= Venus Over Manhattan =

Art gallery in New York City

Venus Over Manhattan, known as VENUS, was an art gallery founded in 2012 by Adam Lindemann, with two locations in Manhattan, that closed in 2025.

==History==
Venus Over Manhattan was dedicated to unique and iconoclastic exhibitions featuring the work of both historic and contemporary artists. The gallery has recently staged major and critically acclaimed exhibitions of work by Richard Mayhew, Peter Saul, Robert Colescott and Jim Nutt.

In addition, the gallery has shown artists and estates that it represents including Peter Saul, Robert Colescott, Richard Mayhew, Keiichi Tanaami, Joseph Elmer Yoakum, Maryan, H.C. Westermann, Jack Goldstein, Joan Brown, Roger Brown, John Dogg, Susumu Kamijo, Ana Benaroya, Anastasia Bay, Sophie Larrimore, Sally Saul, and Shinichi Sawada.

In its ten-year history, Venus Over Manhattan has also presented exhibitions of work by Katherine Bernhardt, Alexander Calder, Maurizio Cattelan, Mike Kelley, John McCracken, David Medalla, Cady Noland, Raymond Pettibon, Andy Warhol, Franz West, William N. Copley, Walter Dahn, H.C. Westermann and Roy De Forest.

Venus Over Manhattan has also collaborated with prominent foundations, estates, including the Calder Foundation the estate of William N. Copley, and acquired the estate of Chicago gallerist Allan Frumkin.

» Entries
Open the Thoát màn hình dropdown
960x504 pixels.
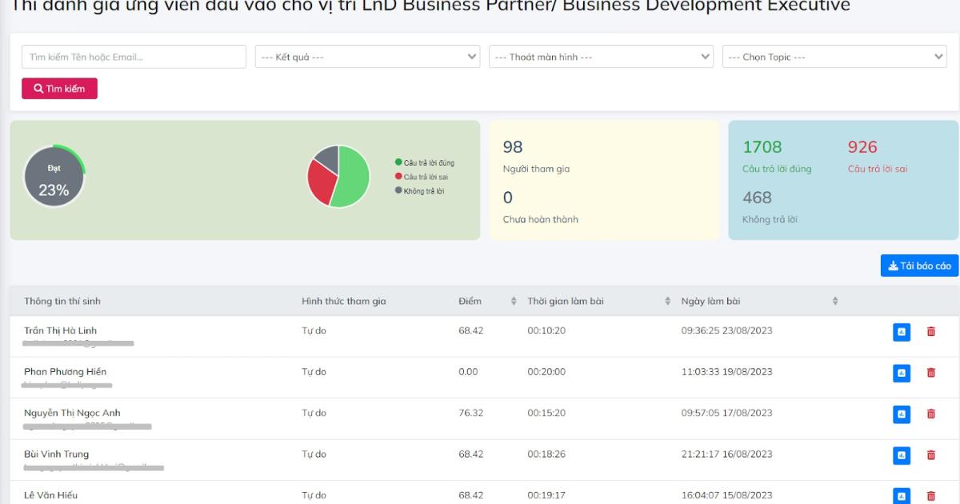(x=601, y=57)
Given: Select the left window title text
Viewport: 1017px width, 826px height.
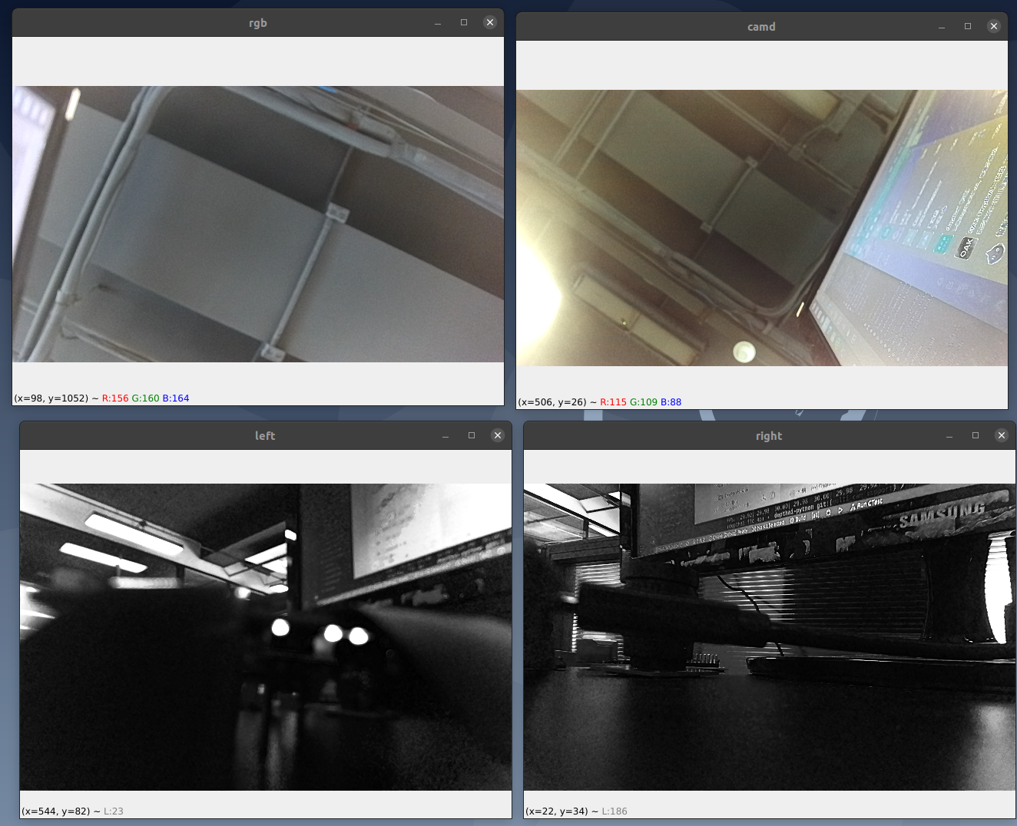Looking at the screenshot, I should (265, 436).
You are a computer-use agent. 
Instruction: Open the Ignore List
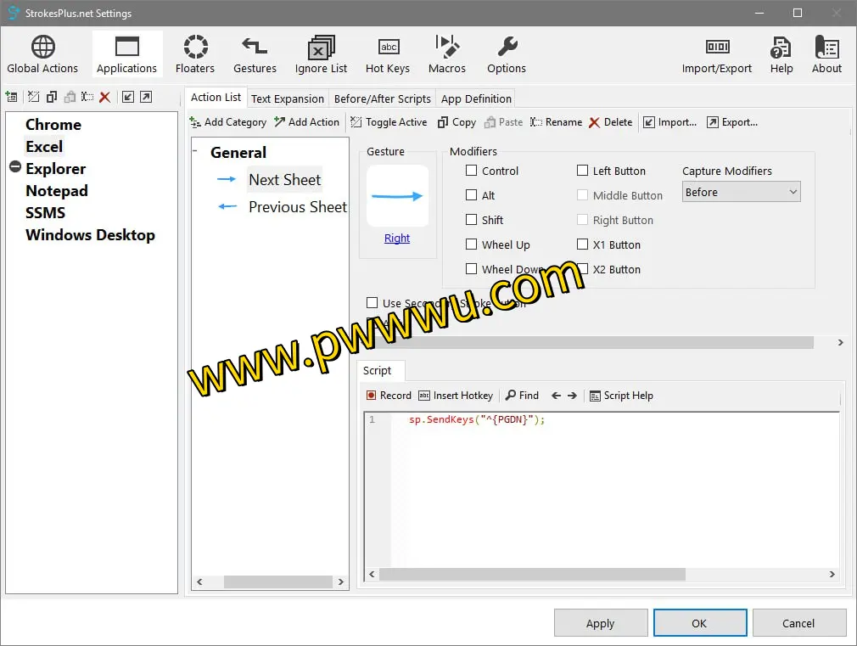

» Your tasks
[a] In the Venus Over Manhattan article, who founded the gallery?
[b] Retype the Venus Over Manhattan article between "In its ten-year" and "gallerist Allan Frumkin.", inclusive.

» Written responses
[a] Adam Lindemann

[b]
In its ten-year history, Venus Over Manhattan has also presented exhibitions of work by Katherine Bernhardt, Alexander Calder, Maurizio Cattelan, Mike Kelley, John McCracken, David Medalla, Cady Noland, Raymond Pettibon, Andy Warhol, Franz West, William N. Copley, Walter Dahn, H.C. Westermann and Roy De Forest.

Venus Over Manhattan has also collaborated with prominent foundations, estates, including the Calder Foundation the estate of William N. Copley, and acquired the estate of Chicago gallerist Allan Frumkin.